Task prompt :: In the entries below, find each line with the string "agent" and copy it.

Supplied data ::
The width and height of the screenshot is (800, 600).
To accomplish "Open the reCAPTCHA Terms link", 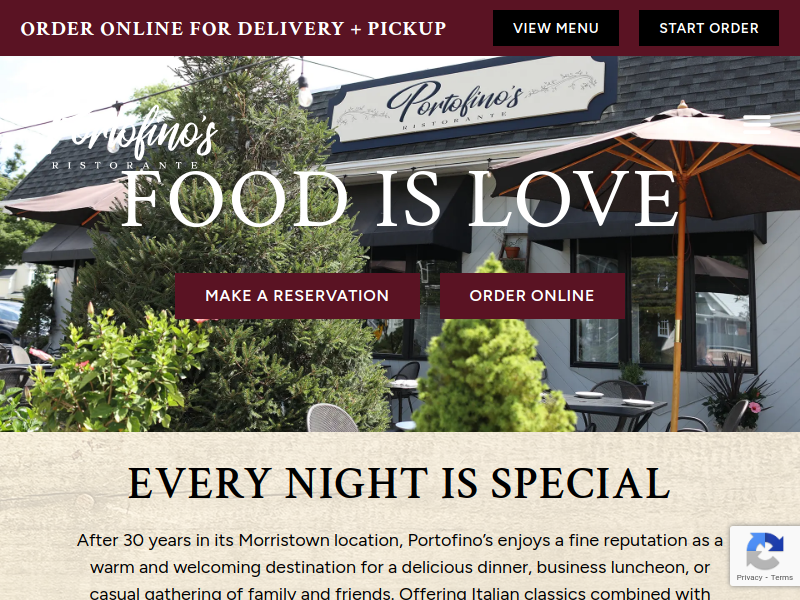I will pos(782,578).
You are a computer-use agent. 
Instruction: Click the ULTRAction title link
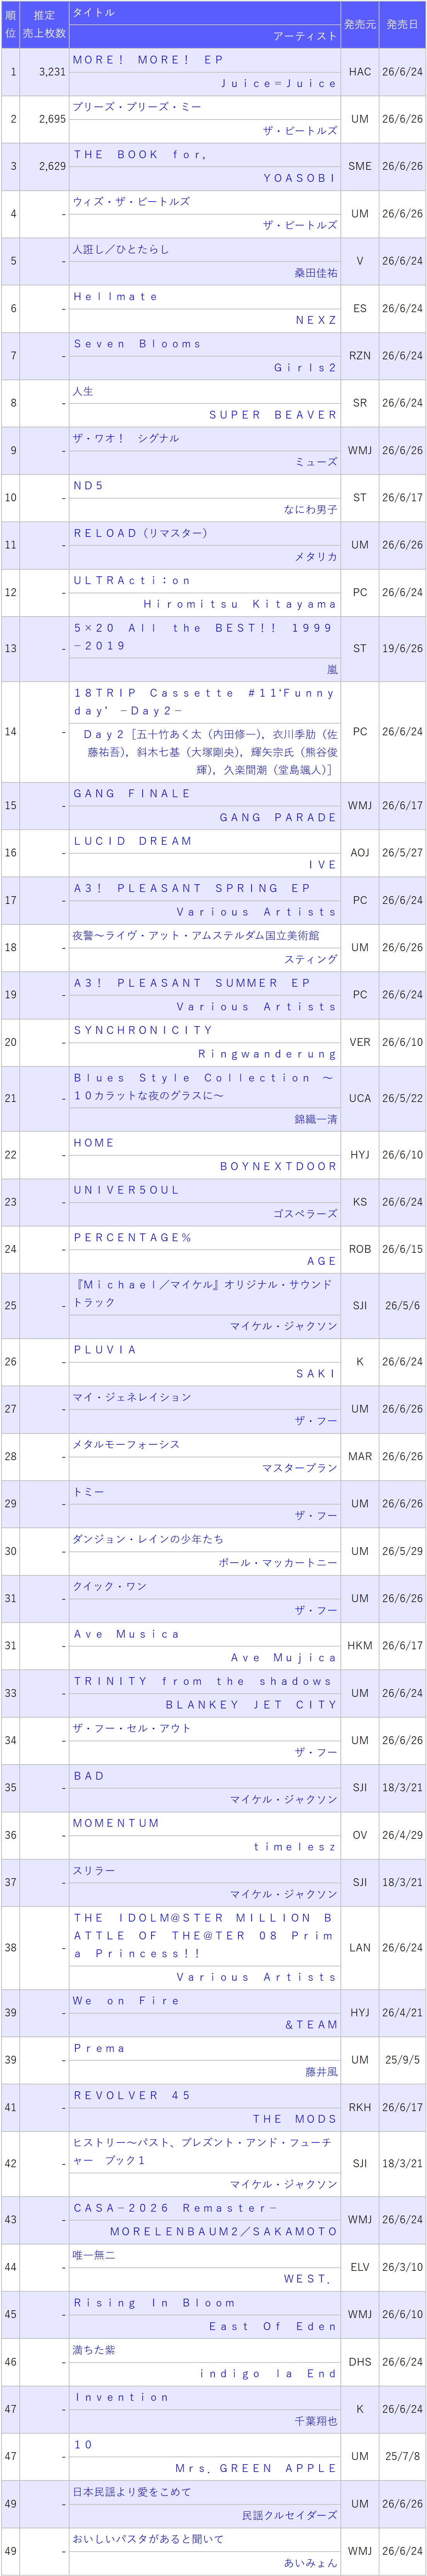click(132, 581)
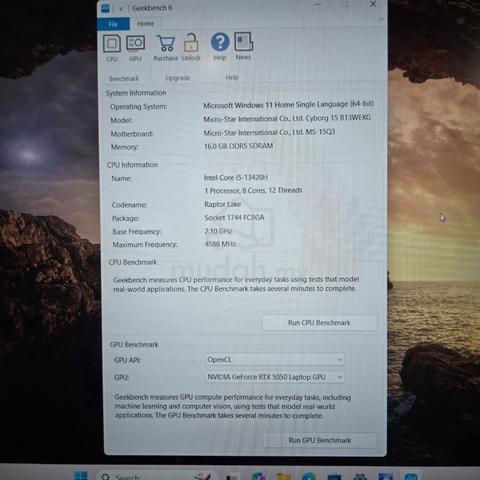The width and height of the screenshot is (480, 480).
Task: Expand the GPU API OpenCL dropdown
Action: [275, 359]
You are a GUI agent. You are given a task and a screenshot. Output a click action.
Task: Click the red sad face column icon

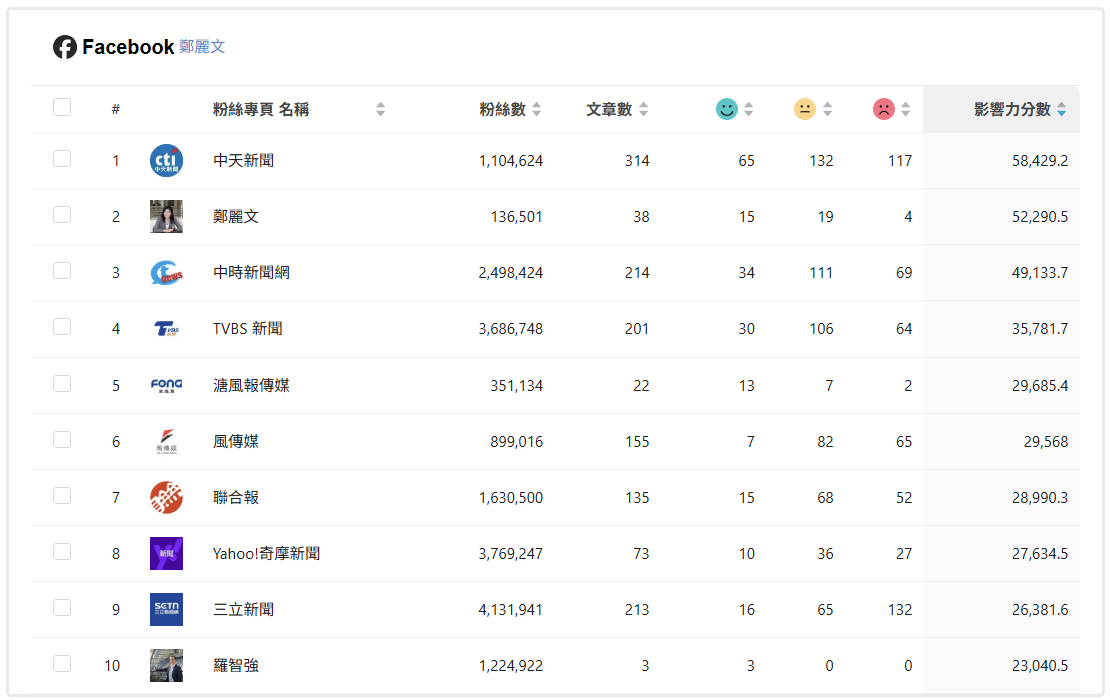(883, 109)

Answer below ::
You are a computer-use agent. 
You are a GUI agent. You are given a task and a screenshot. Output a click action.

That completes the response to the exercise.